Testing the theory again
General Relativity passes another test of its predictions. Why bother?
Our astronomer has been perusing a recent paper concerning the motion of stars in the center of our galaxy. The work demonstrates a number of things about how astronomy operates nowadays, as well as how science in general works.
First, some background for those who haven’t been studying the subject. The Milky Way galaxy, a vast flattened collection of stars to which our own Sun belongs, rotates around a center about twenty-five thousand light-years away. At the very center is an object called Sgr A*, pronounced “Sagittarius A-star,” which is very probably a black hole with a mass some four million times that of the Sun. Around Sgr A* there are many stars in orbit, some closer and some farther away. We know this not by looking with telescopes in visible light, because the dust and gas around the Galactic center hide details from our sight. Any observations have to be conducted in mid-infrared or longer wavelengths.
One of the stars around Sgr A* goes by the unassuming name of S2. It has a highly eccentric orbit, taking it very close and outward again. Now, normally the orbits of stars are a matter for observation over many decades, because if they’re far enough from each other to be seen separately, they take a long time to go through their motions. But since Sgr A* is so massive S2 has to move very quickly, and it goes through an orbit large enough to be seen from Earth in some sixteen years.
Seen, but only by means possible in recent years. The authors observed in the infrared, as I mentioned. They also made use of adaptive optics, a technique (or a series of techniques) that removes much of the twinkling effect of our atmosphere. And they used interferometry, taking advantage of the wave nature of light to see very small details. Interferometry is routine among radio astronomers, but it’s much harder in the infrared and visible. Indeed, it turned out to be so difficult that interferometers built into the generation of large telescopes of the 1990s were thought to have been largely failures. (Perhaps that’s changing, as shown by this result.)

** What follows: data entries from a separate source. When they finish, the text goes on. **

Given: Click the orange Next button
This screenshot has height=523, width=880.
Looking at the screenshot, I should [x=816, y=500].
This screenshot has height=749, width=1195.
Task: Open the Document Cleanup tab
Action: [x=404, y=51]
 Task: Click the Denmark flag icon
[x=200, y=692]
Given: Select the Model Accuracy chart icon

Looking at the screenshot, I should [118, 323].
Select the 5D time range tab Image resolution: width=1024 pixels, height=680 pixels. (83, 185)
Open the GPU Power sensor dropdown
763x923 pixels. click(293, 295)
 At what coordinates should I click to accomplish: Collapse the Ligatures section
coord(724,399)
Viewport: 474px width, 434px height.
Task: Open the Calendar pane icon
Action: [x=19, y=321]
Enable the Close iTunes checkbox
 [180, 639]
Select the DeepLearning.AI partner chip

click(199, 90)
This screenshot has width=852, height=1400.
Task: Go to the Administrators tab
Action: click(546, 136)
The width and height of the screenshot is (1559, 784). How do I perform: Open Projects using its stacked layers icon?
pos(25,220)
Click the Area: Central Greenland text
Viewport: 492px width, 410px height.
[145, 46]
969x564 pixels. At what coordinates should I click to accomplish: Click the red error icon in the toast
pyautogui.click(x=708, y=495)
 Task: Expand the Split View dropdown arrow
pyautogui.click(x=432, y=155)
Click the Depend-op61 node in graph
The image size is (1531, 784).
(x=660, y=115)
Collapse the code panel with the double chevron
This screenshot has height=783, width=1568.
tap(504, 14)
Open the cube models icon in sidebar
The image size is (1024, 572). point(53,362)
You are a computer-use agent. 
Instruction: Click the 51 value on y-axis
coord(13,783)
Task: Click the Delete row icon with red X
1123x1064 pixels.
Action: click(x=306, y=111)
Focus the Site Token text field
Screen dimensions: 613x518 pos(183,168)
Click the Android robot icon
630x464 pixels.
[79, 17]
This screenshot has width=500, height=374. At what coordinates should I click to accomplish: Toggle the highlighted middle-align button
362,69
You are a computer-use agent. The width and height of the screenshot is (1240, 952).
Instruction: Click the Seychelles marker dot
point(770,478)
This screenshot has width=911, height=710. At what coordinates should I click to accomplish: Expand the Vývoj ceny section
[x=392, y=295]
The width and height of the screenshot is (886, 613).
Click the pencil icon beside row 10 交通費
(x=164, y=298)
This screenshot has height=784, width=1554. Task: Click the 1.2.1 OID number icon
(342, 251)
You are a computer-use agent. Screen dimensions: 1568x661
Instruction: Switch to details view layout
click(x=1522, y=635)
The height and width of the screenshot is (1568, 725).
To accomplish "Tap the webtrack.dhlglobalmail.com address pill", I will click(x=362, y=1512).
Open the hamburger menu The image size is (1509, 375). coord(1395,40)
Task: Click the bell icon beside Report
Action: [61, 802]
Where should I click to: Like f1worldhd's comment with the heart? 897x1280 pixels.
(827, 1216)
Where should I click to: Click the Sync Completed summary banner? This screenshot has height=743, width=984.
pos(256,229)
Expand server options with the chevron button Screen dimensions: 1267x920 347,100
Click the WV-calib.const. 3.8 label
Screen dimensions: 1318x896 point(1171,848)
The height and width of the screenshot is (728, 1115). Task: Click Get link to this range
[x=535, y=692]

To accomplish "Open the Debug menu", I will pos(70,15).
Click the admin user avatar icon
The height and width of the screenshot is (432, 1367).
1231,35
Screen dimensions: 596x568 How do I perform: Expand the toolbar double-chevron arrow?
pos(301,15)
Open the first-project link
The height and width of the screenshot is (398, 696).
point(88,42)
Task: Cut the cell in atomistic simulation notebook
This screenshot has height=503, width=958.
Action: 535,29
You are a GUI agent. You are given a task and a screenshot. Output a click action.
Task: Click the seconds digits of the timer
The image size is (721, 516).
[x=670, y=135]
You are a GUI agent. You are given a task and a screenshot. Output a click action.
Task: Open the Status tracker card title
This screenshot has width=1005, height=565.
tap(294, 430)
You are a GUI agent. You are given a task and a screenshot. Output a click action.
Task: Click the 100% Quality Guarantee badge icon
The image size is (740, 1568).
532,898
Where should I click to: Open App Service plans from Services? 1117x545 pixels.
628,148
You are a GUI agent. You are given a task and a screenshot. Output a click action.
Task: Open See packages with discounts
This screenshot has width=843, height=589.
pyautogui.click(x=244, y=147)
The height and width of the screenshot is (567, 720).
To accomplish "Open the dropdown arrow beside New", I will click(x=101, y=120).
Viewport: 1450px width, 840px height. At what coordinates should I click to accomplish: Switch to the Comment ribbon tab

Another sign of the nature of modern astronomy is the list of authors, some 98 of them (listed in strict alphabetical order). The collaboration collected data using three different instruments, and their results required all of them.
What are their results? Briefly, that the orbit of S2 is accurately predicted by General Relativity, and entirely inconsistent with Newtonian mechanics. This is a great success.
But why? GR has already been proven to be accurate in many different places, in many different ways. In much stronger gravitational fields, in smaller and larger scales, it has passed all the tests set for it. (With the possible exception of dark matter, something we may write about in the future.) Why do it again?
Well, in part because tests of GR are hard. Newtonian physics is excellent for almost everywhere, under almost every set of conditions; it was not problems with experimental results that led Einstein to his equations a century ago. New ways to test them are always interesting. And this one uses a mass much larger than any previous test. It was possible that some deviation from GR would show up here more plainly than elsewhere.
Theories are never actually proven. They’re accepted until someone finds something better.